BEGIN Materials provided

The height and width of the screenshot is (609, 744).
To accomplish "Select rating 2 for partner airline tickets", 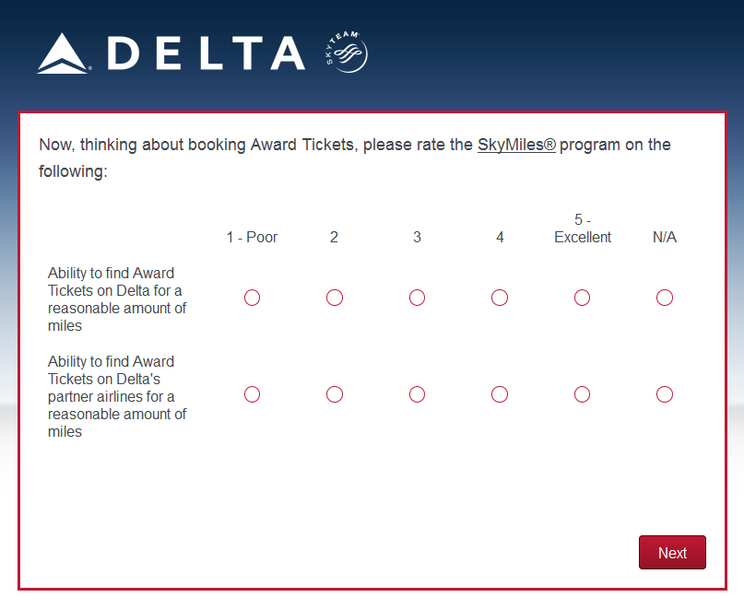I will [335, 394].
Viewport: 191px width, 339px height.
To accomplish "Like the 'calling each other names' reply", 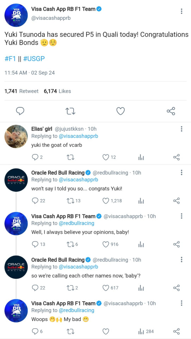I will [105, 288].
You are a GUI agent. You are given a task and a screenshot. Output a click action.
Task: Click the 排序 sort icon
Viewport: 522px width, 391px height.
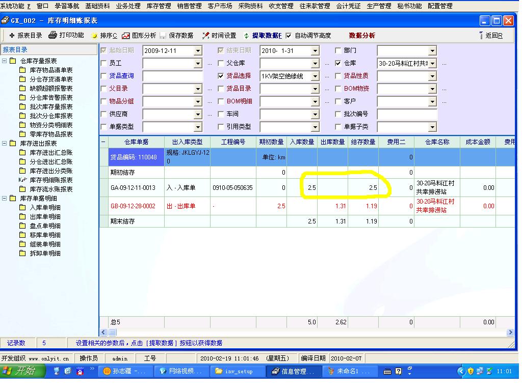click(x=94, y=36)
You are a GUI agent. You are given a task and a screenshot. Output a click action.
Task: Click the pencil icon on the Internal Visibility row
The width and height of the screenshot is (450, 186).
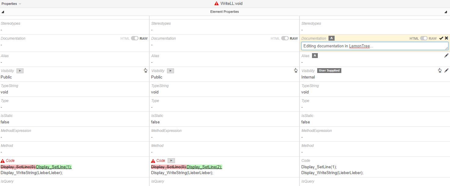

END Materials provided

What needs to be done: Transcribe exactly the span of lines that opens with the line holding "Task: Click the 排序 sort icon" and closes with the last line of the entries above. Omit pictures.

Written response:
Task: Click the 排序 sort icon
Viewport: 522px width, 391px height.
click(x=94, y=36)
You are a GUI agent. You are given a task and a screenshot. Output a click action.
Task: Click the pencil icon on the Internal Visibility row
The width and height of the screenshot is (450, 186).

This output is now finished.